Aim of the task: Please reproduce the material below verbatim, keeping every line and character unchanged.

########

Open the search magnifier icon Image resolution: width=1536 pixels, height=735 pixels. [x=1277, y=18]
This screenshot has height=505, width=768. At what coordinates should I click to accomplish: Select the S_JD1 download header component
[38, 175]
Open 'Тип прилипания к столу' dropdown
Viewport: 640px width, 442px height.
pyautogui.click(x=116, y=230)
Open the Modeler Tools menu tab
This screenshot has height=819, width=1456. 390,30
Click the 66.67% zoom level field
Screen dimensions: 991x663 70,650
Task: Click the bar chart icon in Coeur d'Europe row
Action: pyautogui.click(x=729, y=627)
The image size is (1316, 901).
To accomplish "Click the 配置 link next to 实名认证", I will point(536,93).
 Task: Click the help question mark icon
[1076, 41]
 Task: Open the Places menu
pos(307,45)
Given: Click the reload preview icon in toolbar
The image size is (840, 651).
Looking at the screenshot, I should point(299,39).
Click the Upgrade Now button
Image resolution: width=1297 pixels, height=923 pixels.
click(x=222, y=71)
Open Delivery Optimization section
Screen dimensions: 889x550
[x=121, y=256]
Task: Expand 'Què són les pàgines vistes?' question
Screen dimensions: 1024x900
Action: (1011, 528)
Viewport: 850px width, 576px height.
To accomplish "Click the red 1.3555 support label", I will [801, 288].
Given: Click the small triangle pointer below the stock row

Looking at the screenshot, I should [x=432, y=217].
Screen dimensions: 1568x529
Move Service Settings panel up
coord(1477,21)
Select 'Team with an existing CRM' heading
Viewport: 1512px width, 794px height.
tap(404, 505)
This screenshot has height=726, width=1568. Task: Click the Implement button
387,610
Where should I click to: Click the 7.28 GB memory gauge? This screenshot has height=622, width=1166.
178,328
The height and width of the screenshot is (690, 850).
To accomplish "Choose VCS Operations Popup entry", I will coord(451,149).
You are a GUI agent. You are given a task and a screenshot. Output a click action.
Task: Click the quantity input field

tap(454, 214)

########

The answer:
Open the search magnifier icon Image resolution: width=1536 pixels, height=735 pixels. [x=1277, y=18]
This screenshot has height=505, width=768. At what coordinates should I click to accomplish: Select the S_JD1 download header component
[38, 175]
Open 'Тип прилипания к столу' dropdown
Viewport: 640px width, 442px height.
pyautogui.click(x=116, y=230)
Open the Modeler Tools menu tab
This screenshot has height=819, width=1456. 390,30
Click the 66.67% zoom level field
Screen dimensions: 991x663 70,650
Task: Click the bar chart icon in Coeur d'Europe row
Action: pyautogui.click(x=729, y=627)
The image size is (1316, 901).
To accomplish "Click the 配置 link next to 实名认证", I will point(536,93).
 Task: Click the help question mark icon
[1076, 41]
 Task: Open the Places menu
pos(307,45)
Given: Click the reload preview icon in toolbar
The image size is (840, 651).
Looking at the screenshot, I should point(299,39).
Click the Upgrade Now button
Image resolution: width=1297 pixels, height=923 pixels.
click(x=222, y=71)
Open Delivery Optimization section
Screen dimensions: 889x550
[x=121, y=256]
Task: Expand 'Què són les pàgines vistes?' question
Screen dimensions: 1024x900
Action: (1011, 528)
Viewport: 850px width, 576px height.
To accomplish "Click the red 1.3555 support label", I will [801, 288].
Given: Click the small triangle pointer below the stock row

Looking at the screenshot, I should [x=432, y=217].
Screen dimensions: 1568x529
Move Service Settings panel up
coord(1477,21)
Select 'Team with an existing CRM' heading
Viewport: 1512px width, 794px height.
tap(404, 505)
This screenshot has height=726, width=1568. Task: Click the Implement button
387,610
Where should I click to: Click the 7.28 GB memory gauge? This screenshot has height=622, width=1166.
178,328
The height and width of the screenshot is (690, 850).
To accomplish "Choose VCS Operations Popup entry", I will coord(451,149).
You are a GUI agent. You are given a task and a screenshot. Output a click action.
Task: Click the quantity input field

tap(454, 214)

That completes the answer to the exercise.